TASK INSTRUCTIONS: Two lines in the data below mark the range: the one with "Given: Click the remove file minus icon" and the one with "This screenshot has height=800, width=1280.". Return both, along with every line between them, exactly.

AVAILABLE DATA START

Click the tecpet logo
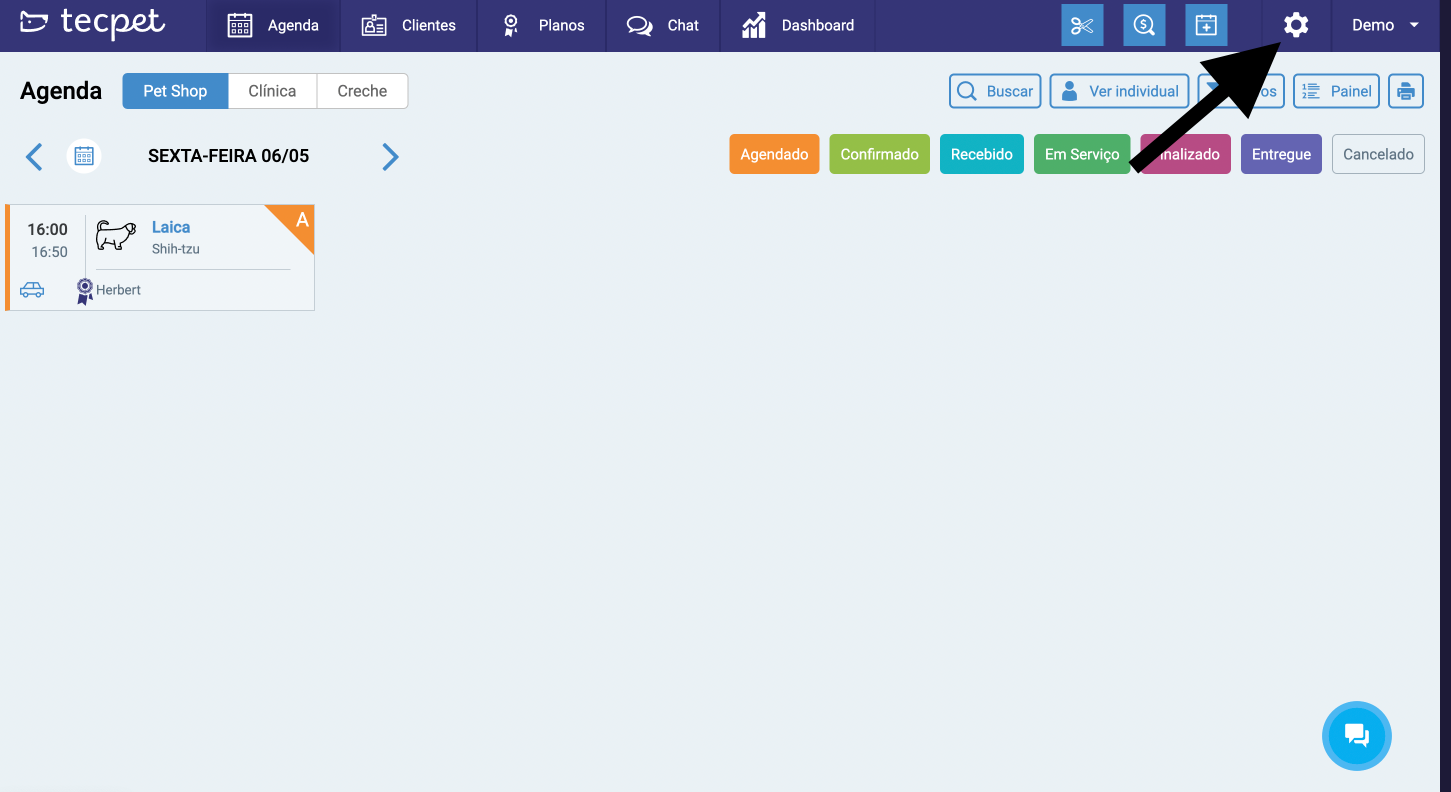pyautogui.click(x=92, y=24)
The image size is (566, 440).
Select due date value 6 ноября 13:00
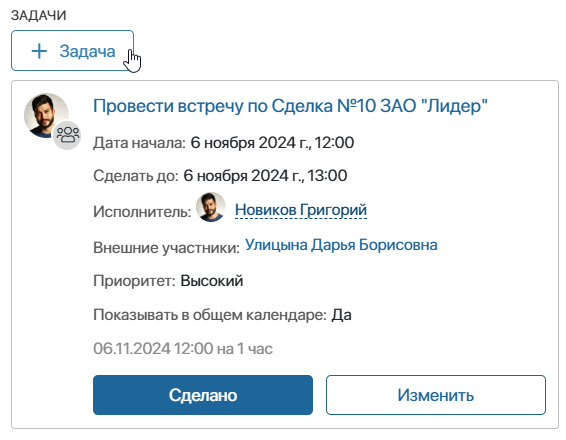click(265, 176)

AVAILABLE DATA END
AVAILABLE DATA START

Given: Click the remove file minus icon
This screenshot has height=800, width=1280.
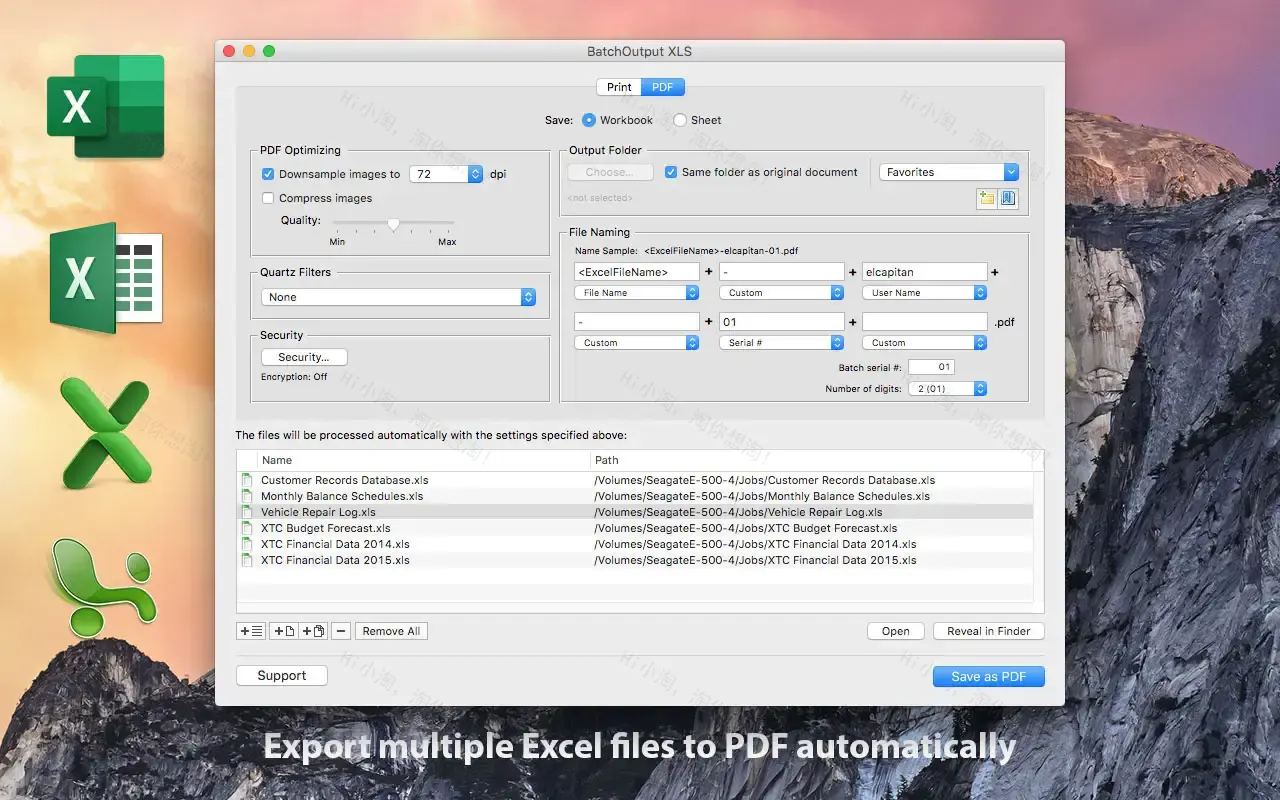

AVAILABLE DATA END

ANSWER SPACE:
Given: Click the remove file minus icon
This screenshot has height=800, width=1280.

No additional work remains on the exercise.